Tentang Waktu
Ini cerita tentang waktu, yang terus berputar tak peduli dengan ruang yang dilewatinya. Waktu adalah sesuatu yang paling berharga namun habisnya tak pernah terasa. Jika usia bertambah, kehidupan berubah, penghasilan bertambah, namun waktu pasti akan hilang meninggalkan jejak-jejak dari pilihan. Bahkan Allah bersumpah demi waktu bahwa manusia itu merugi.
“Demi waktu. Sesungguhnya manusia dalam keadaan rugi. Kecuali orang-orang yang beriman dan beramal shalih serta saling menasihati tentang kebenaran dan kesabaran” (TQS. Al Ashr : 1-3)
Setiap yang bernyawa telah Allah tentukan waktunya.
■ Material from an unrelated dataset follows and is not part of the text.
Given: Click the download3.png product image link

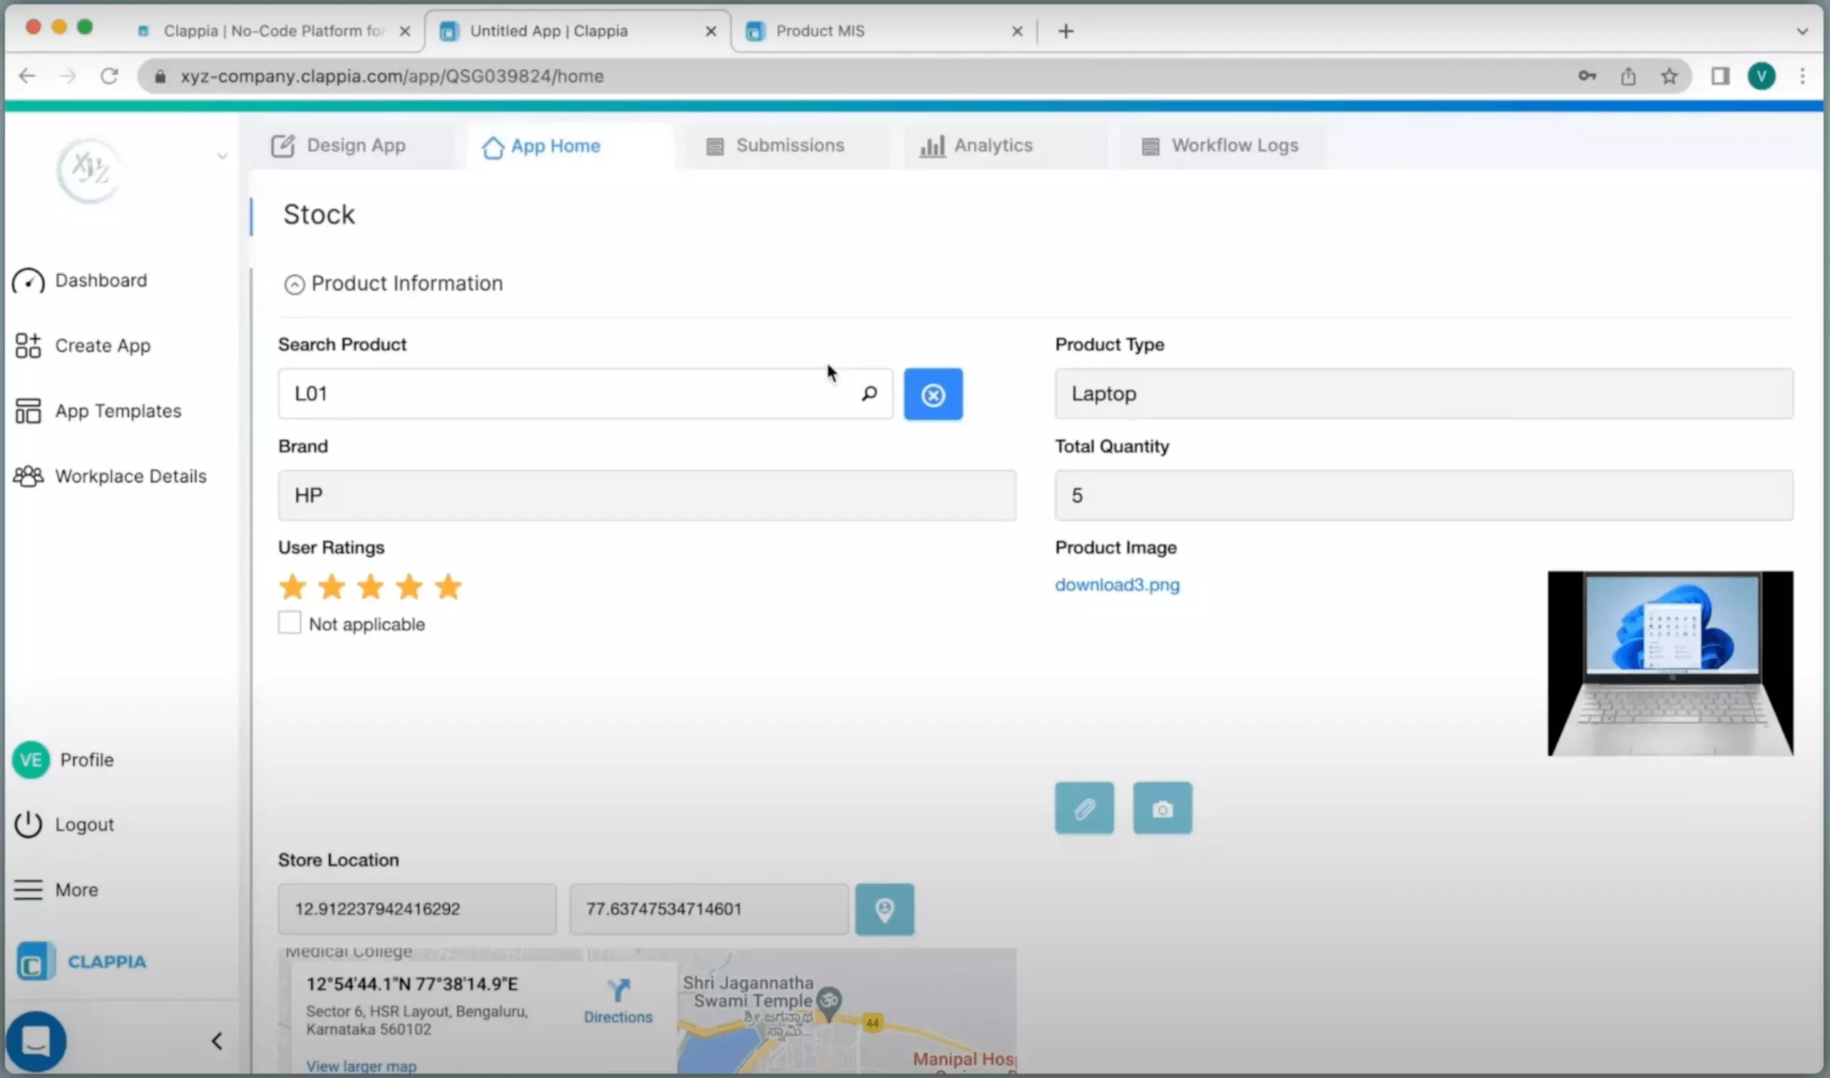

“Tiap-tiap yang berjiwa akan merasakan
mati.” (TQS. Ali Imran: 185)
Tiap-tiap umat mempunyai batas
waktu; maka apabila telah datang waktunya mereka tidak dapat mengundurkannya
barang sesaatpun dan tidak dapat memajukannya.” (TQS Al A’raaf:34)
Tak ada yang abadi di dunia ini, semua terbatas, berawal dan akan berakhir. Matahari akan terbenam beriring terbit lembayung digantikan rembulan yang akan sirna. Bahagia berganti sedih diwarnai duka dan luka kemudian semua juga akan lenyap. Manusia lahir, tumbuh menjadi dewasa kemudian menua dan akhirnya pergi untuk selama-lamanya. Begitu juga dengan bencana datang kemudian nanti akan berlalu.
Benar semua dari Allah, namun ada wilayah yang manusia kuasai, ada andil manusia dengan semua yang terjadi. Ada pilihan-pilihan yang kemudian memberikan dampak pada kehidupan kita sebagai manusia. Bersabar iya, tapi bukan pasrah dengan keadaan karena waktu terus bergerak walaupun manusia berhenti.
Roda kehidupan kian berputar, berawal dari satu titik untuk beranjak mencapai titik tujuan. Hiruk pikuk dunia selalu kita jalani, tak ada yang salah karena kita penuhi kebutuhan pokok dan naluri sebagai manusia. Setelah semua tercapai lalu apa? apalagi yang hendak dicari oleh kita manusia?
Bagi seorang muslim tentu pemenuhan ini ada aturan agar tak dipenuhi secara sembarangan. Namun muara semua itu bagi muslim adalah Allah, baik buruknya karena Allah, memilih sesuatu juga harus karena Allah. Agar tak menjadi orang yang merugi maka semua pemenuhan di dunia tentu ikut prosedur yang telah ditetapkan-Nya agar kembali pada-Nya tanpa cacat.
Jika ingin sarjana saja kita harus belajar untuk mempermudah kehidupan di dunia, apalagi untuk akhirat. Tentu kita juga harus belajar agar mudah kehidupan setelah kematian. Disaat waktu yang dipunya tidak disibuk dengan kebaikan pasti akan digantikan oleh kemaksiatan.